◆ **Records for the task**:
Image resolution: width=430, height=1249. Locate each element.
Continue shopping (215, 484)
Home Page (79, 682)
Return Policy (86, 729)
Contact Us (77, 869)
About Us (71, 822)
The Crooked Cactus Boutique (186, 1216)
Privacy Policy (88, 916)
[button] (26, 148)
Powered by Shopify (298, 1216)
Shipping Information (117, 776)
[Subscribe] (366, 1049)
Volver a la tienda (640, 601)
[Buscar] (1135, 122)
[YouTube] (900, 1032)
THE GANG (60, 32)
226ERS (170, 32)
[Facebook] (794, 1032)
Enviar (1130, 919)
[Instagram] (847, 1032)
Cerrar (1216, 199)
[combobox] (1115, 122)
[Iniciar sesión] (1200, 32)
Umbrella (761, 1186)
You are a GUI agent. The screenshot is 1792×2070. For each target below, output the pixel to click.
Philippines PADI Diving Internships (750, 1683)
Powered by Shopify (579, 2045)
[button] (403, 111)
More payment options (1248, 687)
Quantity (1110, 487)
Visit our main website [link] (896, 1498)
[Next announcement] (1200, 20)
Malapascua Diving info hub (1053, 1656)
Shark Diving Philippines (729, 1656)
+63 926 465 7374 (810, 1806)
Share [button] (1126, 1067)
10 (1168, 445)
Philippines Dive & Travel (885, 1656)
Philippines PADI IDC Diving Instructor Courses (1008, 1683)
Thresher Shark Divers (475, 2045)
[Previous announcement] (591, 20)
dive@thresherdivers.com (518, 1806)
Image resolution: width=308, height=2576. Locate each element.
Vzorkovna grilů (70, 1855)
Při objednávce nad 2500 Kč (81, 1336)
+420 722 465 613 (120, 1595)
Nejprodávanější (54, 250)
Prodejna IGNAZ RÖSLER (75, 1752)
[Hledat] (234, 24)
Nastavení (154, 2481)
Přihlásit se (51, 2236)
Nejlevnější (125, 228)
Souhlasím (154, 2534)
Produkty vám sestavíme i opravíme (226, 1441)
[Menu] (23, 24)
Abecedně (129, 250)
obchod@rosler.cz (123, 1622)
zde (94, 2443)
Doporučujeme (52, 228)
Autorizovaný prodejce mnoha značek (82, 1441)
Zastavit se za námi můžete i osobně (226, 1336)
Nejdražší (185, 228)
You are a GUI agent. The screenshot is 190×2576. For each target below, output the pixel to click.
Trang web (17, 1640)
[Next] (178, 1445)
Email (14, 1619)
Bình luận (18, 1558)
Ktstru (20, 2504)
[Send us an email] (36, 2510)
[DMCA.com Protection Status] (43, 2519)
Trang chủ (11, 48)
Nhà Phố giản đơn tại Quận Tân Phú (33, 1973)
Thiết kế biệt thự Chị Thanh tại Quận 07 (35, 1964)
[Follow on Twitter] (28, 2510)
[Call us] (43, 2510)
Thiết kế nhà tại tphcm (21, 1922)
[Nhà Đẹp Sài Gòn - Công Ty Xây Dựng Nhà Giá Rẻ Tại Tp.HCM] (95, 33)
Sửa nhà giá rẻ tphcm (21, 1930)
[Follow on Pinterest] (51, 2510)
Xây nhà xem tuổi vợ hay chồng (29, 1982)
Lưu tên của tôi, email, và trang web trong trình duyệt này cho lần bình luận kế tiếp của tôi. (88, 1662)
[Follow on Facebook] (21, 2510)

◆ **Problem details**:
Extract the lines of the preceding material that run from the line with "Doporučujeme (52, 228)" through the line with "Thiết kế nhà tại tphcm (21, 1922)", inclusive, reproducing them exactly and adding nothing.

◆ **Your response**:
Doporučujeme (52, 228)
Autorizovaný prodejce mnoha značek (82, 1441)
Zastavit se za námi můžete i osobně (226, 1336)
Nejdražší (185, 228)
You are a GUI agent. The screenshot is 190×2576. For each target below, output the pixel to click.
Trang web (17, 1640)
[Next] (178, 1445)
Email (14, 1619)
Bình luận (18, 1558)
Ktstru (20, 2504)
[Send us an email] (36, 2510)
[DMCA.com Protection Status] (43, 2519)
Trang chủ (11, 48)
Nhà Phố giản đơn tại Quận Tân Phú (33, 1973)
Thiết kế biệt thự Chị Thanh tại Quận 07 (35, 1964)
[Follow on Twitter] (28, 2510)
[Call us] (43, 2510)
Thiết kế nhà tại tphcm (21, 1922)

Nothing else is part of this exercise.